A registered bond is a bond whose owner is recorded by name or account with the issuer, registrar, transfer agent, or holding system. Interest and principal payments are made to the registered owner or through the registered custody chain.
Registered bonds are the opposite of bearer bonds. In registered form, ownership and transfers are tracked. In bearer form, physical possession historically controlled the right to payment.
| Feature | Registered bond | Bearer bond |
|---|---|---|
| Ownership evidence | Name or account appears in records | Physical possession of certificate |
| Payment routing | Paid to registered owner or intermediary | Paid to whoever presents certificate or coupon |
| Transfer | Recorded through registrar, custodian, or book-entry system | Historically transferred by delivery |
| Loss risk | Record can help support replacement or correction | Loss or theft can be much more severe |
| Modern use | Common in public bond markets | Mostly historical or special-case context |
Registration creates a traceable ownership record. That matters for coupon payments, maturity redemption, tax reporting, notices, proxy or consent events, and claims if there is an error or dispute.

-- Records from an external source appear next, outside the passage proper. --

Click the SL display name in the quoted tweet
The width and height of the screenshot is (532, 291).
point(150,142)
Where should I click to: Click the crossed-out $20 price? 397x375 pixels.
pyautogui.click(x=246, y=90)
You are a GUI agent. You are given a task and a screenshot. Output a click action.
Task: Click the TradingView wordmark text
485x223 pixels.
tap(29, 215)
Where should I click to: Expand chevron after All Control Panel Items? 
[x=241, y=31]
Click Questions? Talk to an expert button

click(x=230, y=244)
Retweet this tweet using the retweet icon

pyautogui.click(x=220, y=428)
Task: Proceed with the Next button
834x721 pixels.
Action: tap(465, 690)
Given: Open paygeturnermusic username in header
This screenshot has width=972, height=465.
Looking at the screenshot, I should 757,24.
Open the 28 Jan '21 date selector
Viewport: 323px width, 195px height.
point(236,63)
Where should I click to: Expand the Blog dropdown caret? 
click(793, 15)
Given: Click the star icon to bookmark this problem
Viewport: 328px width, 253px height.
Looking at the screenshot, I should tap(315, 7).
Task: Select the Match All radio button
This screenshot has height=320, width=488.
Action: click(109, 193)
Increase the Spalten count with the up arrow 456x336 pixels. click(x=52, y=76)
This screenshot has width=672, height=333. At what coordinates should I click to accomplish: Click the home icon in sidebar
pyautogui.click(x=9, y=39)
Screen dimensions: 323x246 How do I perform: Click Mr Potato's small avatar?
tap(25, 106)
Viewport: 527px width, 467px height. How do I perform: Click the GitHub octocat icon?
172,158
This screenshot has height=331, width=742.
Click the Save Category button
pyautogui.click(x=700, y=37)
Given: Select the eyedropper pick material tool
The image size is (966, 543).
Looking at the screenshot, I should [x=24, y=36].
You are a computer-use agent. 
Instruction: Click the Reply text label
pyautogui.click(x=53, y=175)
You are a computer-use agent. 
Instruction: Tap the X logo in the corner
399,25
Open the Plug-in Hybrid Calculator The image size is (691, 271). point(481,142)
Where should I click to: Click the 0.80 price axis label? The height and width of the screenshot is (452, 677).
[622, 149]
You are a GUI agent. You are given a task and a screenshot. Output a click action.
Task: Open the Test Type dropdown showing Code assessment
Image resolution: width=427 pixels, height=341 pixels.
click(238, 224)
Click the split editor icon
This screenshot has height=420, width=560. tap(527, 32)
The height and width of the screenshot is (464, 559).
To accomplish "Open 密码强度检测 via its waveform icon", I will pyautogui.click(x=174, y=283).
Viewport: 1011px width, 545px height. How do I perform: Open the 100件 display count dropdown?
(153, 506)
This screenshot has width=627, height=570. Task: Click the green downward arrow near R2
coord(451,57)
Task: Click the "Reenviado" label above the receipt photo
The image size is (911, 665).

The investor still needs to understand the holding path. A bond may be registered in the name of a depository nominee while the investor holds a beneficial interest through a broker. The investor’s brokerage statement and trade confirmation may be the practical ownership evidence.
An investor buys a municipal bond through a broker. The investor may not appear directly on the issuer’s register, but the bond is still held in registered book-entry form through the custody chain. The investor receives payments through the broker and should verify the CUSIP, maturity, coupon, tax status, and account statement.
Check the registration name or beneficial-owner record, CUSIP, custodian, transfer agent or registrar, payment instructions, trade confirmation, settlement date, tax reporting, maturity, coupon, call terms, and account statement.
TreasuryDirect’s holding-system guidance explains direct and commercial book-entry holding for Treasury securities. Investor.gov’s bond overview provides beginner context on bond ownership, payments, and risks.